■ **The task**
Write out, word for word, only the lines from the one containing "Select the Power Source row label" through the final line of the data.
━━━━━ Given information
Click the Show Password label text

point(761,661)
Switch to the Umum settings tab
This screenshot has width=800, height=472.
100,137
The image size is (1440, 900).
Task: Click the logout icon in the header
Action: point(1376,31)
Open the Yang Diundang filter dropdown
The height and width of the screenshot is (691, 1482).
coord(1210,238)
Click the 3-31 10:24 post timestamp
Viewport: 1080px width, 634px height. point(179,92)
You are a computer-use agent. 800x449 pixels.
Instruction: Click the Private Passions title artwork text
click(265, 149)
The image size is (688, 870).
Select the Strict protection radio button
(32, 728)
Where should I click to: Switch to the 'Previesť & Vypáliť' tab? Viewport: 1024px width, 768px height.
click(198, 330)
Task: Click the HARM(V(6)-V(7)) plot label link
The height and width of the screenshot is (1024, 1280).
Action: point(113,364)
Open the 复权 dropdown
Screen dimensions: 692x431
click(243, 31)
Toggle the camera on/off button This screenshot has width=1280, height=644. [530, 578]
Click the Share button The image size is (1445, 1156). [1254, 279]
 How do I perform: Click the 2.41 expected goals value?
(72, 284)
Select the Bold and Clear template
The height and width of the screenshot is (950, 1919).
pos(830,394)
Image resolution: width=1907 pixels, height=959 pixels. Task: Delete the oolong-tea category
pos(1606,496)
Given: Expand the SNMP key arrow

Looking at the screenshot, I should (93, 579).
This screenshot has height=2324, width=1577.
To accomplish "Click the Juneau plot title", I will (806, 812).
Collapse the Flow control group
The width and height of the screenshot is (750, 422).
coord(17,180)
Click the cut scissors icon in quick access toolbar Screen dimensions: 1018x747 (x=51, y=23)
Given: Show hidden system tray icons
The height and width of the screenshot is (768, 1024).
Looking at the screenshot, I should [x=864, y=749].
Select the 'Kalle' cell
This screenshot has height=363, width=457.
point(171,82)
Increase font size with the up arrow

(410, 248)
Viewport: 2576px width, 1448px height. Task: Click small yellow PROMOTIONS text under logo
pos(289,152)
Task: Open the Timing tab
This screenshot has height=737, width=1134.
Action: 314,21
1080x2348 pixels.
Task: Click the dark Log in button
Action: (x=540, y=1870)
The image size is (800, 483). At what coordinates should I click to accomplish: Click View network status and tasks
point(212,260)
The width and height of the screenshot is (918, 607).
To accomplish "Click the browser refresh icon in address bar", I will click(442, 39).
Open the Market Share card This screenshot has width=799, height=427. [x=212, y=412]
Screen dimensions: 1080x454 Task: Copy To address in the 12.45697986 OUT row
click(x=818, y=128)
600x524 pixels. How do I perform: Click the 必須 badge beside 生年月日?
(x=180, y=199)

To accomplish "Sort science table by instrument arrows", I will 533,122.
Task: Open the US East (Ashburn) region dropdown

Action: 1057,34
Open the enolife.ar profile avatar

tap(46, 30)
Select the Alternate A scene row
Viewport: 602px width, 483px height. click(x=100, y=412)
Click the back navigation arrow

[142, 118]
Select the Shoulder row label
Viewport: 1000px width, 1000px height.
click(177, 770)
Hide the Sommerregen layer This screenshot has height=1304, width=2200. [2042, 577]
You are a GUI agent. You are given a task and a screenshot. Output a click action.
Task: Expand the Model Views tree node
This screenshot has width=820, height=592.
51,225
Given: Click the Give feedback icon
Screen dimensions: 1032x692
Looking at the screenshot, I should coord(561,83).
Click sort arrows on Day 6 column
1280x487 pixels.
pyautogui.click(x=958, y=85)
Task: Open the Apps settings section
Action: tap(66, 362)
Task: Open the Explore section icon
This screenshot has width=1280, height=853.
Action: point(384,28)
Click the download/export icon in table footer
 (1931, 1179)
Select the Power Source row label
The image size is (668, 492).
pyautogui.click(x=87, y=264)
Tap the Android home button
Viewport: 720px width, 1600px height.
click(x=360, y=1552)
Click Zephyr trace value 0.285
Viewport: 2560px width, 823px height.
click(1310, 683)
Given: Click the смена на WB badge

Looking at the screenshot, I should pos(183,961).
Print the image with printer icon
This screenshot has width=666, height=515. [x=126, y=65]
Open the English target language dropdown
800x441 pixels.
━━━━━━━━━━
■ **Exercise solution**
Select the Power Source row label
The image size is (668, 492).
pyautogui.click(x=87, y=264)
Tap the Android home button
Viewport: 720px width, 1600px height.
click(x=360, y=1552)
Click Zephyr trace value 0.285
Viewport: 2560px width, 823px height.
click(1310, 683)
Given: Click the смена на WB badge

Looking at the screenshot, I should pos(183,961).
Print the image with printer icon
This screenshot has width=666, height=515. [x=126, y=65]
Open the English target language dropdown
800x441 pixels.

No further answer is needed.